Importing the dataset

But enough theory. Now let’s get our hands dirty and start with getting the dataset into ArangoDB. It is important to note that the dataformat generated is SmartGraph compatible, but on import, it will not automatically generate a SmartGraph out of it. We can also import it in a non-smart way. But now let us first import it as a SmartGraph. Therefore we first have to create a new Graph, we open the webinterface and switch to the Graphs-Section.

There we click on Add Graph and fill out the dialog as follows:

CreationSmart

This has created a SmartGraph that is sharded by the attribute: community and uses 9 shards for each collection. In this case, we have two collections profiles_smart and relations_smart. The graph is named pokec_smart and we will use this name to reference it within our queries.
Note here: the attribute community has to be present on each vertex (in this case profiles), it is not required on the edges.

Now we need to import the dataset. Therefore we open up a console and navigate to the .jsonl files of our dataset. Then we start with importing the profiles:
arangoimp --server.endpoint tcp://localhost:8530 --collection profiles_smart --file profiles.jsonl --type json

And afterwards the relations:
arangoimp --server.endpoint tcp://localhost:8530 --collection relations_smart --file relations.jsonl --type json --to-collection-prefix profiles_smart --from-collection-prefix profiles_smart

In order to do a performance comparison of standard vs. SmartGraph we now do an identical import but do not use the SmartGraph feature, but the general graph, which is also available in the community version. The process is rather identical, we start again in the webinterface and fill the Add Graph as follows:

CreationNoSmart

Now we again have graph with 9 shards for each collection, but the data will be evenly distributed accross those shards, not taking communities into account. In this case we have two collections profiles_random and relations_random.

We use the following import statements (only swapped the collection names):

arangoimp --server.endpoint tcp://localhost:8530 --collection profiles_random --file profiles.jsonl --type json

arangoimp --server.endpoint tcp://localhost:8530 --collection relations_random --file relations.jsonl --type json --to-collection-prefix profiles_random --from-collection-prefix profiles_random

Now we should have two graphs imported pokec_random and pokec_smart, they have identical data, but follow a different distribution of the data on the database servers.

Querying a SmartGraph

In order to query the SmartGraph no additional knowledge is needed, it can be queried in exactly the same way as a non-smart graph can be queried. We can query it with the traversal statement by giving the name of the SmartGraph e.g.:

  FOR v,e, p IN 3 ANY 'profiles_random/73418751:P1098613' GRAPH 'pokec_random'
  FILTER p.vertices[1].AGE == 21
  FILTER p.vertices[2].AGE == 22
  FILTER p.vertices[3].AGE == 44
  RETURN {key: v._key, AGE: v.AGE}
Result:
GraphQuery1Random

However under the hood SmartGraphs will do a lot of optimisations taking knowledge of the sharding into account and optimizing the execution steps of the queries with it. Therefore SmartGraphs typically get a better performance in comparison to randomly sharded graphs.

Performance comparison

In this chapter, I would like to show which level of speedup we are able to achieve with this improved distribution.
Let’s first get some information about the dataset we are using:

  • Profiles (~1.6 mio entries) are vertices with a larger data footprint
  • Relations (~30.5 mio entries) are edges between Profiles, without additional data.

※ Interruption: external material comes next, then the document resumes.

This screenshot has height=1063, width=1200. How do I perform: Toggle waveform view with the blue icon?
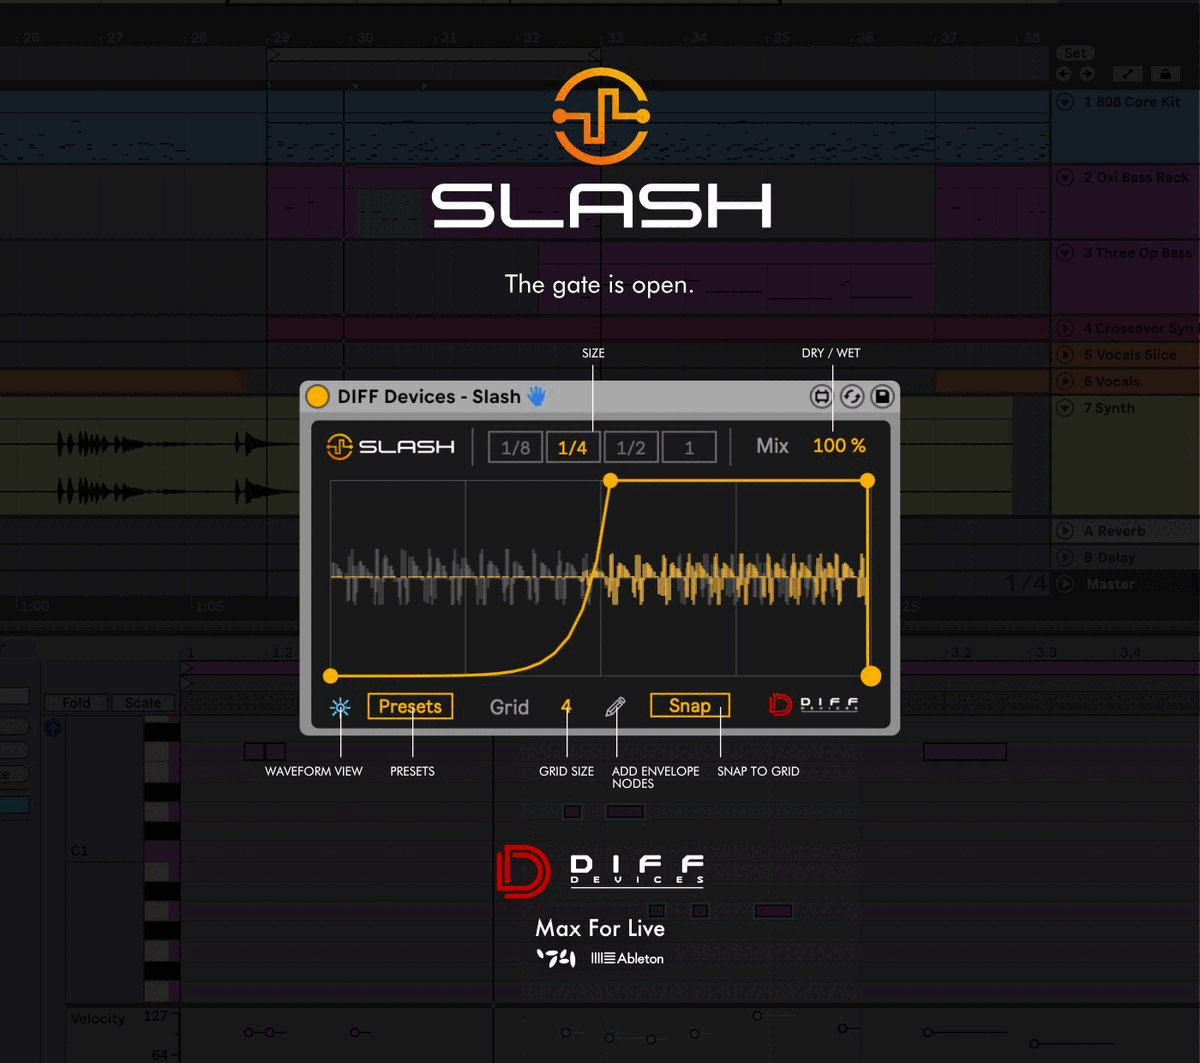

Using our simple community-detection on the dataset the resulting relations show:

  • ~17.5 mio edges connecting vertices of the same community.
  • ~13 mio edges connecting vertices of a different community.

This is by far not an optimial cut for SmartGraphs, but nevertheless, will give measurable benefits on query time. The optimal ratio for this feature would be all to same, and none between different communities.

Hardware Setup:

In this setup we used three physical machines with the following specs:

  • CPU: 2 * 8 cores @ 2.00 GHz
  • RAM: 64 GB
  • Storage: SSD

Each machine is serving one Coordinator, one DBServer and one Agent.

Performance outcome:

We execute identical queries against the randomly distributed graph and the SmartGraph. First, we have a query that applies a filter on all vertices of the path:

Query Performance Random1

PerfRandom1

Query Performance Smart1

PerfSmart1

In the random distribution, we needed 4.5s to compute the result. With SmartGraphs the result could be retrieved in below a second. Yielding a factor of ~4.5 of performance gain.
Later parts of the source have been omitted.